Lung cancer is a terrible disease. It hurts so badly and the chemo sapped whatever energy he might have still had. The drugs didn’t help. Six months. That is how long it took. It robbed me of my lifelong love and my children of their father. It is hard enough to endure, but to watch my children mourn was about impossible.
What to do with my life? How to lose my love, my future, our plans; it was difficult. My kids stayed close for a year and then continued their studies, staying on the West Coast this time. Thom finished his undergrad degree. Life went on but we all had so much grieving to do, to incorporate the new reality into our lives, to learn to live with this hole in our hearts.
It got harder and harder to focus at work, to find meaning in anything I was doing, even though I had a job I loved. Three years into being on my own, it became clear to me that I needed a change. I started looking around, knowing I wanted to contribute, I wanted some adventure, but it had to have significance, to matter. Peace Corps service kept coming up. So, I joined! Kind of running away but I think also, a way to find some meaning and provide a challenge. I was looking for a life that made me think when I got out of bed in the morning. Peace Corps provided that and more. I found I could not only survive, but thrive in a new and different culture, radically different than any experience I had in the past. I experienced the challenges of just getting through the day—will I have water, is that spider poisonous, do I have enough buckets to catch the rain coming through the roof. And I was productive; I fully participated in the life of my village. We built a library together and it became an important part of the community. There wasn’t a morning or night that Dougie wasn’t there with me.

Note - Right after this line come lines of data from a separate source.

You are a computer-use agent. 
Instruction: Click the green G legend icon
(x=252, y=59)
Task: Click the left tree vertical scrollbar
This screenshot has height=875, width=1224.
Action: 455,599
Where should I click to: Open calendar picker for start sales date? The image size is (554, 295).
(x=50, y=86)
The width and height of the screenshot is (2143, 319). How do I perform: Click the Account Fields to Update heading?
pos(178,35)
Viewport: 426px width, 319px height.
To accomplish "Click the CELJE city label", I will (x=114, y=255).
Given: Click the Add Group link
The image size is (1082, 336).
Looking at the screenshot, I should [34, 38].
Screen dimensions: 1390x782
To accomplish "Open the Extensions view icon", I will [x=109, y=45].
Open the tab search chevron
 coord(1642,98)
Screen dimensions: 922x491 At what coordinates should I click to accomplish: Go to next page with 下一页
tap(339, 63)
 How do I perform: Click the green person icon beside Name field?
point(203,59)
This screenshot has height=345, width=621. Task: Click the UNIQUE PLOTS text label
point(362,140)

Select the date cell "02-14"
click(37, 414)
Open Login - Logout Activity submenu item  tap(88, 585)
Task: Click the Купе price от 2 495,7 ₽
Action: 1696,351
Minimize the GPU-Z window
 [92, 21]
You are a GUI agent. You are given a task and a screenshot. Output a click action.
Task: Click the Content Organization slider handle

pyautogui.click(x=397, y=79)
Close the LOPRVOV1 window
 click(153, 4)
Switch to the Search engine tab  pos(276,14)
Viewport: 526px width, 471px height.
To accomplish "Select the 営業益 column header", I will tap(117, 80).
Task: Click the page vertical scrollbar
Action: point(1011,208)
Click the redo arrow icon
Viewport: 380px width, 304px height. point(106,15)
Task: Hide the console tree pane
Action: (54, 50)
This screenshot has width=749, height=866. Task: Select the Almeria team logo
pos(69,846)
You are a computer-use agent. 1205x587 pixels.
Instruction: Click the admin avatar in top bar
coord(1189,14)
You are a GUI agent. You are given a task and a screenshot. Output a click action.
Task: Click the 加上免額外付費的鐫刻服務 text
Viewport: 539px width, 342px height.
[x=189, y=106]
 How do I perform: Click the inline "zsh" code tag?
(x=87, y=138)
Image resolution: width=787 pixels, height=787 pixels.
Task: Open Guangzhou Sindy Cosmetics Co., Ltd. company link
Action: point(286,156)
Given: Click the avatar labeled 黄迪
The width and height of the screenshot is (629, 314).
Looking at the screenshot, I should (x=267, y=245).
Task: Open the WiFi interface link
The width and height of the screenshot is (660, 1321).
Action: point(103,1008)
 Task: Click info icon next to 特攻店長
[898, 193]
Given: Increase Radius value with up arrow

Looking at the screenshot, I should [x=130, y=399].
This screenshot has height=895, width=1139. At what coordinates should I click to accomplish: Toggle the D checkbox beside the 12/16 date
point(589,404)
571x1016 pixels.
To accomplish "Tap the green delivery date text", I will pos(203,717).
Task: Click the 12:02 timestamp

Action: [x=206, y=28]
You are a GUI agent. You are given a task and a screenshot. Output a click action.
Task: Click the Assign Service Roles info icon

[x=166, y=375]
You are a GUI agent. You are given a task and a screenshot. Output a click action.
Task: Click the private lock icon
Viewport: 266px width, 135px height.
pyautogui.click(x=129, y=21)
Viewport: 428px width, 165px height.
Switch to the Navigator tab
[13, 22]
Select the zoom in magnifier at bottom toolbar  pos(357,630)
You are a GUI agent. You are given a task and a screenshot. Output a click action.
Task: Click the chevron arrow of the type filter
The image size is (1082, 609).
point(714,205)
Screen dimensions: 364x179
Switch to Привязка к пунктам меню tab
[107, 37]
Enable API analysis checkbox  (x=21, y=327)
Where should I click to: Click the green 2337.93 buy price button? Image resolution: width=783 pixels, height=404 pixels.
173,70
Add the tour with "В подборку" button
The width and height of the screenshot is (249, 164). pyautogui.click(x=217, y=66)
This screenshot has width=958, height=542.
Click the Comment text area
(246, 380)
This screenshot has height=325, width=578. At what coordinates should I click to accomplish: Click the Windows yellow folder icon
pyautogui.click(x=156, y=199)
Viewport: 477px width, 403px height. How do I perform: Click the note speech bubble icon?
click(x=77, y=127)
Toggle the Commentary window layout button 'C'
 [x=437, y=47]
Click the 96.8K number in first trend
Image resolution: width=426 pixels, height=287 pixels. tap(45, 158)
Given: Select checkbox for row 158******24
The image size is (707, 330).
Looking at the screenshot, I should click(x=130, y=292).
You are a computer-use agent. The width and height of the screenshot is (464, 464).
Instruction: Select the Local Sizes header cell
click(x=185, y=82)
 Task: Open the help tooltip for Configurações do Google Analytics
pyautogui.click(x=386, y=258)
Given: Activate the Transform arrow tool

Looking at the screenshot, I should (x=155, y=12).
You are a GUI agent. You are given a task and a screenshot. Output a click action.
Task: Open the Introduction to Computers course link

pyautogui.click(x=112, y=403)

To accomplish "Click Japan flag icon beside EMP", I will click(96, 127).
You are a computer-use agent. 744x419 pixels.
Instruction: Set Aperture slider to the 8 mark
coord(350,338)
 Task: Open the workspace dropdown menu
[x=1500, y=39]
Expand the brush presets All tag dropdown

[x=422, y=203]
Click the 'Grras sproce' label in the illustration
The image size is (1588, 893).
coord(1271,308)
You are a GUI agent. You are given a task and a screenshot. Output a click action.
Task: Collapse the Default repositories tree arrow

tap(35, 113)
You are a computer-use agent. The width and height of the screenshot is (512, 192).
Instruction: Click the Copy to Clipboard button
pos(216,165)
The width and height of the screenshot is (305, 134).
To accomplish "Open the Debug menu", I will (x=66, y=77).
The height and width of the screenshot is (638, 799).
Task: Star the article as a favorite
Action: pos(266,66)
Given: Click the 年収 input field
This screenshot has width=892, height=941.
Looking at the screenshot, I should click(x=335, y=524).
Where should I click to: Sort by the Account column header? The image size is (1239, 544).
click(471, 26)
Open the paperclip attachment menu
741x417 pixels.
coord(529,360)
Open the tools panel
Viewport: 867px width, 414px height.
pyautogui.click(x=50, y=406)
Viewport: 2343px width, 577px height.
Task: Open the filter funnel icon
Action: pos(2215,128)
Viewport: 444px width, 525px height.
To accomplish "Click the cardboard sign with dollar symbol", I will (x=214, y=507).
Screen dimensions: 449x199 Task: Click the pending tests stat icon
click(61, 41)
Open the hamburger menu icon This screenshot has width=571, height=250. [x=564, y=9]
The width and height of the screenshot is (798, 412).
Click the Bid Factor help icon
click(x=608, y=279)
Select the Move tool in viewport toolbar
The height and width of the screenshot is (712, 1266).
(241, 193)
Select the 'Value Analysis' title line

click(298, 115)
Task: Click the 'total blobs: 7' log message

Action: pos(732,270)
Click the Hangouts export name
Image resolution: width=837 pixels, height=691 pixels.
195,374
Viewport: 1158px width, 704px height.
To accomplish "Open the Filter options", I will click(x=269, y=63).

I am back in the States now. Sold the family home, gave my son my car (I did finally get a phone), and trying to find my place. I am starting a new business and staying with close friends as I help my mother mend from major surgery and learn to live without her husband, my father, who passed away in the last year. We are moving to the Bay Area when she is well and we are both excited about starting new adventures where my kids are living.
I loved being a couple. I loved being that someone special to my mate. I loved how he made me a better person. His patience and kindness softened me, I think. I am young (age is relative) and hope to find someone to again share life with. I do have self-talk sometimes about how most people don’t have what Dougie and I had even once, so why do I think I can have it twice. I don’t know, I just want it.
So why am I sharing my story, my family’s story? From the perspective of someone who was married for thirty years and was looking forward to the next thirty, I encourage you to thoughtfully take this step and to appreciate the journey. It may not be exactly what you plan, there may be many more bumps along the way than anticipated, there may even be tragedy. It is worth it.
Should the worst happen, should you face what seems to be impossible, you will find your journey still continues. And it matters.
I wish the best for you all as you begin your lives together. And I encourage you, to take a minute today, every day, to say I love you to those you care about and build those special memories.